The unique test is the smallest unit of quality gate for instantly detecting duplicates on primary key candidates and business keys.
This article walks through definition, execution, failure remediation, CI integration, warehouse-specific differences, and the exam-relevant points, all aligned with the official documentation.
The dbt generic test unique verifies that each value in the specified column is unique within the table. Internally, it runs GROUP BY on the target column and fails when any value appears 2 or more times. Because NULL is also aggregated as a single value, 2 or more NULL rows will cause unique to fail. So when you need primary-key-level strictness, combine unique with not_null.
Tests are typically declared in a model's YAML property file.
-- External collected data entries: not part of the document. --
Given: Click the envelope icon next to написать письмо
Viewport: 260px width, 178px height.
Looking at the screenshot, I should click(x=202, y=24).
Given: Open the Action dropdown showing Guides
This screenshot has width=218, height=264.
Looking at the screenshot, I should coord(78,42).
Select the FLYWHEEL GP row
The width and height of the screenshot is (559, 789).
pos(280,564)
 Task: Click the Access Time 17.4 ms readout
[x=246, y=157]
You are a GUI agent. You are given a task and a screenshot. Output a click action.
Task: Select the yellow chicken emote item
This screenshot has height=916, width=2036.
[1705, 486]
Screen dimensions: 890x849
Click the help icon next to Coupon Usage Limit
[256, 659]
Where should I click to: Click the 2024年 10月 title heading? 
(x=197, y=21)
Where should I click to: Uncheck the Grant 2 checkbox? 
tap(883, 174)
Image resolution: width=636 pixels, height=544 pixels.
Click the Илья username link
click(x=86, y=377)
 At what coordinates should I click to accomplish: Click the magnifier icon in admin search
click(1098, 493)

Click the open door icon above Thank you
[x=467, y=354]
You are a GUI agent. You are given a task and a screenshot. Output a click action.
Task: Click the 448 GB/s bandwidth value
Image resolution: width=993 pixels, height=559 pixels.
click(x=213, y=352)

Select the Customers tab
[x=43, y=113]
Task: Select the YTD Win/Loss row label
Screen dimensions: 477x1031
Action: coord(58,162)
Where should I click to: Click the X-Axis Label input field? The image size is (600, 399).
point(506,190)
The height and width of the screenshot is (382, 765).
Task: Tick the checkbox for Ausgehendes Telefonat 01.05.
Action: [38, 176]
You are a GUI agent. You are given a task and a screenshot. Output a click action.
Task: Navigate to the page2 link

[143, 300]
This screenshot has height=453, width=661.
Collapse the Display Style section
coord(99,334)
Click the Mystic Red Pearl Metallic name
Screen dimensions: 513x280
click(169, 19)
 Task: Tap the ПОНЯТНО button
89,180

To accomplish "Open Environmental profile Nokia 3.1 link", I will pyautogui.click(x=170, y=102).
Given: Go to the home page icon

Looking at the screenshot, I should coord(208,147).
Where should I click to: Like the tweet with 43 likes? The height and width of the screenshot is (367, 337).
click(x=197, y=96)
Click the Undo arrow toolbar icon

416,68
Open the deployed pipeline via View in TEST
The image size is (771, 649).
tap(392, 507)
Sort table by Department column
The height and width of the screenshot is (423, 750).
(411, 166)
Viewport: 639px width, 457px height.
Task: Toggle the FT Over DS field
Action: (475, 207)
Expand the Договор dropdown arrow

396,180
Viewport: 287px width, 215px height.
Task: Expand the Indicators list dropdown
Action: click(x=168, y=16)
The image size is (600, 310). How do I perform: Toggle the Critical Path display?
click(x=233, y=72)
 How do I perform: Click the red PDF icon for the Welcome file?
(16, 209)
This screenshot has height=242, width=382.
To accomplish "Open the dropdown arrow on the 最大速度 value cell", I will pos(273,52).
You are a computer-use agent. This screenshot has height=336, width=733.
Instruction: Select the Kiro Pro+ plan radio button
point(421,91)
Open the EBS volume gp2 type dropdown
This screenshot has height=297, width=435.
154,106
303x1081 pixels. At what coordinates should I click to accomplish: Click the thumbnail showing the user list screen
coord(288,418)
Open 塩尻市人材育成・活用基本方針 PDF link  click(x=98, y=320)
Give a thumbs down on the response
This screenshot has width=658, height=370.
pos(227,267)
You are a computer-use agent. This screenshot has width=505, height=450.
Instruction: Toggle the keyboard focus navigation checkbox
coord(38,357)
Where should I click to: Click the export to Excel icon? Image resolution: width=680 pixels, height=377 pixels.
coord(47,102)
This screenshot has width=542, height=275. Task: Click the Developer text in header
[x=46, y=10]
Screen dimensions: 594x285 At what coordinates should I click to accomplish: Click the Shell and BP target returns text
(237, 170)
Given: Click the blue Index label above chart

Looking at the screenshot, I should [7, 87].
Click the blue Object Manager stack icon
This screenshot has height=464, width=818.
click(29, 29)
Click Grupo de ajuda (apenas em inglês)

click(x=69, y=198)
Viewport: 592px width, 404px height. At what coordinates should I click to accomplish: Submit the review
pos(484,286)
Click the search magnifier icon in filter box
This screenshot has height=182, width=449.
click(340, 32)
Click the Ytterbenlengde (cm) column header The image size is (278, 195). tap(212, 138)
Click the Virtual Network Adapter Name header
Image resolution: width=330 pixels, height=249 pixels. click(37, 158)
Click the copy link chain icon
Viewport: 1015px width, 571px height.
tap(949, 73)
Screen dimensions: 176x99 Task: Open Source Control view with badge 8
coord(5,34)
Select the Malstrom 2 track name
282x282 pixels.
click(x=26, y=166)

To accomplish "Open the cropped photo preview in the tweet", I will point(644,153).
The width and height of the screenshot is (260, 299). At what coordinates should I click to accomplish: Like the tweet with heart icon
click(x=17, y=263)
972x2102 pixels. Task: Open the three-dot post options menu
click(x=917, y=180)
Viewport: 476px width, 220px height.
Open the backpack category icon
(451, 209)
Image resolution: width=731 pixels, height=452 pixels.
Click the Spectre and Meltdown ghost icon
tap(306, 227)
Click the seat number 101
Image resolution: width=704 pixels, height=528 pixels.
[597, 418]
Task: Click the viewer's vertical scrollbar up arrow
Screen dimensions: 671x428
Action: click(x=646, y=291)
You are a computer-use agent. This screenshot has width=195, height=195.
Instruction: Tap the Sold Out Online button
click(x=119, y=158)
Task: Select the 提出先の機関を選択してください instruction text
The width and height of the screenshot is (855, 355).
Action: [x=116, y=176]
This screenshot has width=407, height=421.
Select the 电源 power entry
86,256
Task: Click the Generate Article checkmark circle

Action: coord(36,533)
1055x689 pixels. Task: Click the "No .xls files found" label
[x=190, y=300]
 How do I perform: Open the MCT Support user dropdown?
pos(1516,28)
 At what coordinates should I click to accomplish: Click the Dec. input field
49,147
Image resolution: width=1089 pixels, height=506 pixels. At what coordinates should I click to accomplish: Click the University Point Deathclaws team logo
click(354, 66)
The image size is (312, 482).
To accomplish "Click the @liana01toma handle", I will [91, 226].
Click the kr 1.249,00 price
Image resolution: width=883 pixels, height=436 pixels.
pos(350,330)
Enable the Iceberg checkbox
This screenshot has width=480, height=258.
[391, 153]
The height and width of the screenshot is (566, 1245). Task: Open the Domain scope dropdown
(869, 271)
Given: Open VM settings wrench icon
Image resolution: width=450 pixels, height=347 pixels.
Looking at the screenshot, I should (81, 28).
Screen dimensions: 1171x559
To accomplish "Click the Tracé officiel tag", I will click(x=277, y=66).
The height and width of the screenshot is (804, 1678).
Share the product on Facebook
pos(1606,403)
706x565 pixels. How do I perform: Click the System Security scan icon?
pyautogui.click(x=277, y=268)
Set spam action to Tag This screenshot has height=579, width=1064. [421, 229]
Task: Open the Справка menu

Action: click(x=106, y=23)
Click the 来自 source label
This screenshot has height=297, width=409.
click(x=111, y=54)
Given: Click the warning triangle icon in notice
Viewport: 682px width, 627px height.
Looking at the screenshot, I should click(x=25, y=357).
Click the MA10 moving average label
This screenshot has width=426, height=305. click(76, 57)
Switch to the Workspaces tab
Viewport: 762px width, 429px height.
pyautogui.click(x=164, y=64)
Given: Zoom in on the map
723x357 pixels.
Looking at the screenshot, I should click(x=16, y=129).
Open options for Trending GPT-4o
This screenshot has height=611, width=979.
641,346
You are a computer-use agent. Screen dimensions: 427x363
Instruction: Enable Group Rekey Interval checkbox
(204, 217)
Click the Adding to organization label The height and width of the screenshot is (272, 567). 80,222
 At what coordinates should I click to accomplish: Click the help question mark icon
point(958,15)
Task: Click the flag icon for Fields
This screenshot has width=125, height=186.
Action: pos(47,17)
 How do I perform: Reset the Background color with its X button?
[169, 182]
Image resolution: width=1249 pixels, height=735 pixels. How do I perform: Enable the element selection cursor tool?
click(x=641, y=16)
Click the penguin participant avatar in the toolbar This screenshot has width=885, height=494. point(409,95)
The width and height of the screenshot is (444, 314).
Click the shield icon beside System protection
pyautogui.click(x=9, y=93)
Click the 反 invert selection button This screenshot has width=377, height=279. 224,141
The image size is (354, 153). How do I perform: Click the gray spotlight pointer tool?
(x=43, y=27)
When you run dbt test, dbt generates inspection SQL for each model and applies a simple rule: any returned rows mean failure, zero rows mean success.
| Test | Purpose | Common failure example | Recommended pairing |
|---|---|---|---|
| unique | Duplicate detection (same value appears 2+ times) | Fan-out from JOIN multiplication | not_null |
| not_null | Eliminating NULL values | Mistakenly applied to nullable columns | unique |
| relationships | Referential integrity (foreign-key-like) | Reference target not yet loaded; late arrival | unique + not_null (on the referring key side) |
Conceptual diagram of ETL/ELT and where tests sit
Example of combining unique and not_null in YAML
version: 2
models:
- name: fct_orders
description: Order fact table (order_id is the primary-key equivalent)
columns:
- name: order_id
tests:
- unique
- not_null
- name: customer_id
tests:
- relationships:
to: ref('dim_customers')
field: customer_id
Properties live in YML files under the models directory (for example, models/schema.yml). dbt test supports selectors for narrowing the scope. When you want to inspect only the change-affected area, the standard approach is to combine stateful selection such as state:modified with CI.
To enable instant remediation when unique fails, it helps to keep naming and comments tidy so that model and column names show up clearly in error messages.
| Command | Scope | Use case |
|---|---|---|
| dbt test -s fct_orders | Per model | Inspect only the target model |
| dbt test -s fct_orders.order_id | Per column | Spot-check a problem column |
| dbt test -s state:modified+ | Changes plus downstream | Diff-based checks in PRs |
Conceptual view of narrowing tests with selectors
CLI example (same for local and CI)
# Single model
$ dbt test -s fct_orders
# Specify a column directly
$ dbt test -s fct_orders.order_id
# Changes and everything downstream
$ dbt test -s state:modified+
Most unique failures stem from JOIN fan-out (multiplication), ingesting duplicate rows, or re-loading late-arriving data. Start by inspecting the failing test's generated SQL — not via dbt debug, but from the compiled output (target/compiled) or logs — and observe row counts per GROUP BY value.
The classic deduplication move is to keep only the latest record per key via a window function. For incremental models, combine the unique_key config with designs that prevent duplicates from being created in the first place (source-side normalization and clear key definitions).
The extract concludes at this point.